Anderson type II odontoid fractures are severe conditions, mostly affecting elderly people (≥ 70 years old). Surgery can be performed as a primary treatment or in cases of failed conservative management. This study aimed to investigate how duration from injury to surgery, as well as clinical, radiological, and surgical risk factors, may influence the union rate after anterior odontoid screw placement for Anderson type II odontoid fractures.

METHODS

The authors conducted a retrospective multicenter study. Demographic, clinical, surgical, and radiological data of patients who underwent anterior odontoid screw placement for Anderson type II fractures were retrieved from institutional databases. Study exclusion criteria were prolonged corticosteroid drug therapy (> 4 weeks), polytraumatic injuries, oncological diagnosis, and prior cervical spine trauma.

RESULTS

Eighty-five patients were included in the present investigation.
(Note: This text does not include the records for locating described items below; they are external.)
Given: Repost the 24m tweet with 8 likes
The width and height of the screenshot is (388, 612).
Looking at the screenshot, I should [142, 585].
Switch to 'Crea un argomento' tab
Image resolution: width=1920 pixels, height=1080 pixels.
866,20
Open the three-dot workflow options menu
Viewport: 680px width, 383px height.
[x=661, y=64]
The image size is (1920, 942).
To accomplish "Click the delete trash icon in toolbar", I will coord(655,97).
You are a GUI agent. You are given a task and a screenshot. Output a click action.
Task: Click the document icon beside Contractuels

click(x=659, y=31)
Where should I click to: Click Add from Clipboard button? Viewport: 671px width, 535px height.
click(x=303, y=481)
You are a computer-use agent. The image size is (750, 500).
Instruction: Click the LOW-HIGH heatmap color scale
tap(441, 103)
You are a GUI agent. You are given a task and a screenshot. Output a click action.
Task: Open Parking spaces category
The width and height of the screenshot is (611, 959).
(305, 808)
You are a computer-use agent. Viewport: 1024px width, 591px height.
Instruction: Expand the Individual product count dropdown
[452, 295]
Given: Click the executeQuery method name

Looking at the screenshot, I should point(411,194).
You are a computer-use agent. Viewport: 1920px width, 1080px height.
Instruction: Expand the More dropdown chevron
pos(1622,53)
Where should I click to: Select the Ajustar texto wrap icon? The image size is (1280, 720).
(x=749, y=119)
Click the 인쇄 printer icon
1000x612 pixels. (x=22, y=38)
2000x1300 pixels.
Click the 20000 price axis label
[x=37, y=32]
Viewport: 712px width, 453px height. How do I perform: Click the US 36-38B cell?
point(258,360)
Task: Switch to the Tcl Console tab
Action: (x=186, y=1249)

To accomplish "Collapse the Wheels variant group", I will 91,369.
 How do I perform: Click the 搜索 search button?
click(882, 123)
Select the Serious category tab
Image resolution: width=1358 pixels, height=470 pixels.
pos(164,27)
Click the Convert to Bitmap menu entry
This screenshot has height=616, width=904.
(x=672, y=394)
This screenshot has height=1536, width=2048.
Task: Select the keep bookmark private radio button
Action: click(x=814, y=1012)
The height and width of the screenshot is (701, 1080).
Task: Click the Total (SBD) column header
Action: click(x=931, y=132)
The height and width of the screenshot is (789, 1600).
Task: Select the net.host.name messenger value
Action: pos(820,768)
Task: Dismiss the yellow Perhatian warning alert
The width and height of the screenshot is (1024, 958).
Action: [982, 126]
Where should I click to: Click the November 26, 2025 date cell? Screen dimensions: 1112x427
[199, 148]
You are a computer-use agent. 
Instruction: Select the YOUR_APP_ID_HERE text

The union rate was 76.5%, and 73 patients (85.9%) did not report residual instability. Age ≥ 70 years (p < 0.001, OR 6), female gender (p = 0.016, OR 3.61), osteoporosis (p = 0.009, OR 4.02), diabetes (p = 0.056, OR 3.35), fracture diastasis > 1 mm (p < 0.001, OR 8.5), and duration from injury to surgery > 7 days (p = 0.002, OR 48) independently influenced union rate, whereas smoking status (p = 0.677, OR 1.24) and odontoid process angulation > 10° (p = 0.885, OR 0.92) did not.

CONCLUSIONS

Although many factors have been reported as influencing the union rate after anterior odontoid screw placement for Anderson type II fractures, duration from injury to surgery > 7 days appears to be the most relevant, resulting in a 48 times higher risk for nonunion. Early surgery appears to be associated with better radiological outcomes, as reported by orthopedic surgeons in other districts. Prospective comparative clinical trials are needed to confirm these results.